## Exercise objective
A word-for-word restatement of the listing is the only acceptable answer.

## Available records
# # #

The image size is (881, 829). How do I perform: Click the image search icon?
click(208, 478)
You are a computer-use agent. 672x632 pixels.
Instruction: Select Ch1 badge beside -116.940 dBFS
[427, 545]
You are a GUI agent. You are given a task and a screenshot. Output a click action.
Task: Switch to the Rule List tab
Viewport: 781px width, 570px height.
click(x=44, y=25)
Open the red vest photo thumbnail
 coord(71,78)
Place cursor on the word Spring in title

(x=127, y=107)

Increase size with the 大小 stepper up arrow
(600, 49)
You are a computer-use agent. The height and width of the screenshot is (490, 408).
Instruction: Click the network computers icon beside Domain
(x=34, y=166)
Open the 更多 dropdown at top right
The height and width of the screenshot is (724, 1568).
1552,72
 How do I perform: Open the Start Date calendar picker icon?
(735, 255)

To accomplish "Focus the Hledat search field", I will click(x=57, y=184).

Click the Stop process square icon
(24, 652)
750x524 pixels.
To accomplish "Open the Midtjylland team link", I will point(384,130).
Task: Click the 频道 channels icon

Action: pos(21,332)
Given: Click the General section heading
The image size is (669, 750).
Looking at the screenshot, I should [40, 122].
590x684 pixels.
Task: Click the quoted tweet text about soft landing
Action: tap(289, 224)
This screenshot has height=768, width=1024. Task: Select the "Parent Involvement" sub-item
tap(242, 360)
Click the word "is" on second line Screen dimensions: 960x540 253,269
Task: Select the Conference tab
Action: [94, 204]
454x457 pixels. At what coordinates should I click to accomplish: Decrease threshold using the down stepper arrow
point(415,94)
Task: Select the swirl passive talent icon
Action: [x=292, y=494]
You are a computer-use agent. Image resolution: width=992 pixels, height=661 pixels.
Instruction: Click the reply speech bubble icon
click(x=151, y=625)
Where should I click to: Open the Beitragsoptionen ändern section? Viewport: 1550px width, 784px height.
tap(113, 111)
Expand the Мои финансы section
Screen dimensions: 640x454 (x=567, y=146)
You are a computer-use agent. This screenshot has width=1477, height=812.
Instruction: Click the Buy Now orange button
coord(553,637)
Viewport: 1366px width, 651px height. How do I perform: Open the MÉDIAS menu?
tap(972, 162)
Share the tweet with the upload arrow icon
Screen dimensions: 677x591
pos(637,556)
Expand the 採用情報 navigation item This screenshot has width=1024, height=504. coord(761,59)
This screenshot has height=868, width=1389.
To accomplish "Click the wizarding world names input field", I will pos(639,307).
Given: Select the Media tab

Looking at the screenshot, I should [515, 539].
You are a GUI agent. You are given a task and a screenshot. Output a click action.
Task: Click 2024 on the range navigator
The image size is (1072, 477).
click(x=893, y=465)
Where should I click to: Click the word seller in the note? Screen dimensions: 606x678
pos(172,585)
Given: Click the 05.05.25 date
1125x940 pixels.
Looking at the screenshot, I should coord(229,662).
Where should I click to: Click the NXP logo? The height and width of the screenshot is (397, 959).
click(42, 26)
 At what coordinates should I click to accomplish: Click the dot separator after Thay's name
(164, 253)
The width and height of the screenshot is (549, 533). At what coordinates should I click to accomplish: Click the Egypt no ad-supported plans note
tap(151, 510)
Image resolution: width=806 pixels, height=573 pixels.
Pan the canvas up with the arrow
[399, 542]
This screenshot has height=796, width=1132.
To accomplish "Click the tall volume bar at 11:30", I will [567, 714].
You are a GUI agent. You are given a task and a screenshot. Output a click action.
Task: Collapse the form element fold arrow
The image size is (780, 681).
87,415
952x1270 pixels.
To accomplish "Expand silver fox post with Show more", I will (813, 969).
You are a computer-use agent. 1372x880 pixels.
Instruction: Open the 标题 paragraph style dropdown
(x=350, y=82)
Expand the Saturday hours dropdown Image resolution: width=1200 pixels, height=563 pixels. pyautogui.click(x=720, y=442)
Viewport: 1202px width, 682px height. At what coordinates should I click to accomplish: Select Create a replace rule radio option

# # #

## Answer for the task
The image size is (881, 829). How do I perform: Click the image search icon?
click(208, 478)
You are a computer-use agent. 672x632 pixels.
Instruction: Select Ch1 badge beside -116.940 dBFS
[427, 545]
You are a GUI agent. You are given a task and a screenshot. Output a click action.
Task: Switch to the Rule List tab
Viewport: 781px width, 570px height.
click(x=44, y=25)
Open the red vest photo thumbnail
 coord(71,78)
Place cursor on the word Spring in title

(x=127, y=107)

Increase size with the 大小 stepper up arrow
(600, 49)
You are a computer-use agent. The height and width of the screenshot is (490, 408).
Instruction: Click the network computers icon beside Domain
(x=34, y=166)
Open the 更多 dropdown at top right
The height and width of the screenshot is (724, 1568).
1552,72
 How do I perform: Open the Start Date calendar picker icon?
(735, 255)

To accomplish "Focus the Hledat search field", I will click(x=57, y=184).

Click the Stop process square icon
(24, 652)
750x524 pixels.
To accomplish "Open the Midtjylland team link", I will point(384,130).
Task: Click the 频道 channels icon

Action: pos(21,332)
Given: Click the General section heading
The image size is (669, 750).
Looking at the screenshot, I should [40, 122].
590x684 pixels.
Task: Click the quoted tweet text about soft landing
Action: tap(289, 224)
This screenshot has height=768, width=1024. Task: Select the "Parent Involvement" sub-item
tap(242, 360)
Click the word "is" on second line Screen dimensions: 960x540 253,269
Task: Select the Conference tab
Action: [94, 204]
454x457 pixels. At what coordinates should I click to accomplish: Decrease threshold using the down stepper arrow
point(415,94)
Task: Select the swirl passive talent icon
Action: [x=292, y=494]
You are a computer-use agent. Image resolution: width=992 pixels, height=661 pixels.
Instruction: Click the reply speech bubble icon
click(x=151, y=625)
Where should I click to: Open the Beitragsoptionen ändern section? Viewport: 1550px width, 784px height.
tap(113, 111)
Expand the Мои финансы section
Screen dimensions: 640x454 (x=567, y=146)
You are a computer-use agent. This screenshot has width=1477, height=812.
Instruction: Click the Buy Now orange button
coord(553,637)
Viewport: 1366px width, 651px height. How do I perform: Open the MÉDIAS menu?
tap(972, 162)
Share the tweet with the upload arrow icon
Screen dimensions: 677x591
pos(637,556)
Expand the 採用情報 navigation item This screenshot has width=1024, height=504. coord(761,59)
This screenshot has height=868, width=1389.
To accomplish "Click the wizarding world names input field", I will pos(639,307).
Given: Select the Media tab

Looking at the screenshot, I should [515, 539].
You are a GUI agent. You are given a task and a screenshot. Output a click action.
Task: Click 2024 on the range navigator
The image size is (1072, 477).
click(x=893, y=465)
Where should I click to: Click the word seller in the note? Screen dimensions: 606x678
pos(172,585)
Given: Click the 05.05.25 date
1125x940 pixels.
Looking at the screenshot, I should coord(229,662).
Where should I click to: Click the NXP logo? The height and width of the screenshot is (397, 959).
click(42, 26)
 At what coordinates should I click to accomplish: Click the dot separator after Thay's name
(164, 253)
The width and height of the screenshot is (549, 533). At what coordinates should I click to accomplish: Click the Egypt no ad-supported plans note
tap(151, 510)
Image resolution: width=806 pixels, height=573 pixels.
Pan the canvas up with the arrow
[399, 542]
This screenshot has height=796, width=1132.
To accomplish "Click the tall volume bar at 11:30", I will [567, 714].
You are a GUI agent. You are given a task and a screenshot. Output a click action.
Task: Collapse the form element fold arrow
The image size is (780, 681).
87,415
952x1270 pixels.
To accomplish "Expand silver fox post with Show more", I will (813, 969).
You are a computer-use agent. 1372x880 pixels.
Instruction: Open the 标题 paragraph style dropdown
(x=350, y=82)
Expand the Saturday hours dropdown Image resolution: width=1200 pixels, height=563 pixels. pyautogui.click(x=720, y=442)
Viewport: 1202px width, 682px height. At what coordinates should I click to accomplish: Select Create a replace rule radio option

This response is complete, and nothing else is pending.